Le défaut majeur de nombre d'ouvrages de la collection « Angoisse » est la recherche de l'impression de terreur par l'accumulation et l'exagération des détails horrifiants. Le résultat ? À côté de réussites comme « Les pourvoyeurs », un lot d'ouvrages capables sans doute de susciter un frisson nerveux, mais certainement pas de susciter l'angoisse, l'outrance des moyens empêchant l'apparition de ce malaise intellectuel qui amène parfois le lecteur à douter de la réalité. L'épouvante, comme le fantastique, a ses lois, son cadre de crédibilité, au moins romanesque. Il est bien malaisé d'en cerner les limites, tout ce domaine étant avant tout affaire de talent et de mesure. Dans « Complexes », Marc Agapit a choisi la vraisemblance : son récit reste de ceux qui sont parfaitement possibles, que nous pourrions lire demain dans la colonne des faits divers sans en être surpris.
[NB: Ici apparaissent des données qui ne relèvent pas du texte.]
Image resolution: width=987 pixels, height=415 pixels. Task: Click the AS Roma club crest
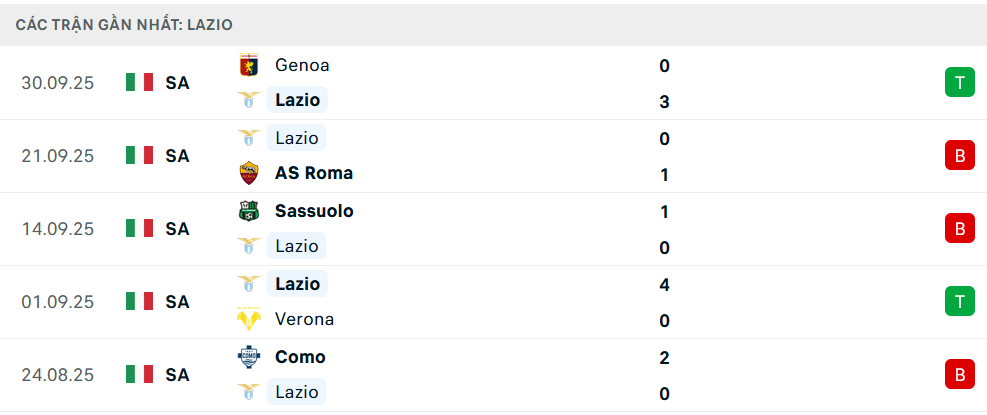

Un jeune garçon de douze ans découvre que son père se mue en assassin, ceci à la suite d'une audacieuse opération chirurgicale. Afin de sauver le cerveau du génial chirurgien on le greffa dans le corps d'un condamné à mort. Mais la mémoire n'est pas le seul fait du cerveau, mais de toutes les cellules du corps, et la personnalité du criminel sourd lentement, enveloppe et étouffe celle du père. Nous sommes en pleine SF, mais la suite du roman va tendre à rationaliser le cauchemar vécu par l'enfant, à le ramener à la réalité courante, et plus qu'un roman fantastique nous avons un suspense impitoyable, le démontage d'un crime parfait dont le but est d'acculer l'enfant à la folie ou au suicide.
Le risque majeur d'une telle entreprise était de faire fi de la psychologie, comme dans tant d'ouvrages de fantastique « expliqué ». Ce n'est pas le cas ici. Le personnage central, si criminel, si monstrueux soit-il, ne l'est pas plus que tant d'assassins dont la carrière finit aux assises. Moins monstrueux qu'une Hélène Jégado ou un Hartman, par exemple. Et sa haine patiente couvant lentement dans l'ombre n'a rien de démesuré. Tout dans le comportement des personnages, comme dans les moyens mis en œuvre, reste plausible, Du coup nous pouvons entrer dans l'action, participer à l'angoisse de l'enfant se heurtant au monde des adultes qui se refusent à le croire, seul en face du péril, et doutant de sa raison.
Tout comme dans « Greffe mortelle », Agapit a fait conter le roman par l'enfant. Mais la réussite est moins totale, car parfois des phrases, des réflexions sont incompatibles avec l'âge du héros. Ces légers détails n'empêchent pas « Complexes » d'être un des meilleurs romans de la collection « Angoisse », bien entendu dans le cadre de cette dernière.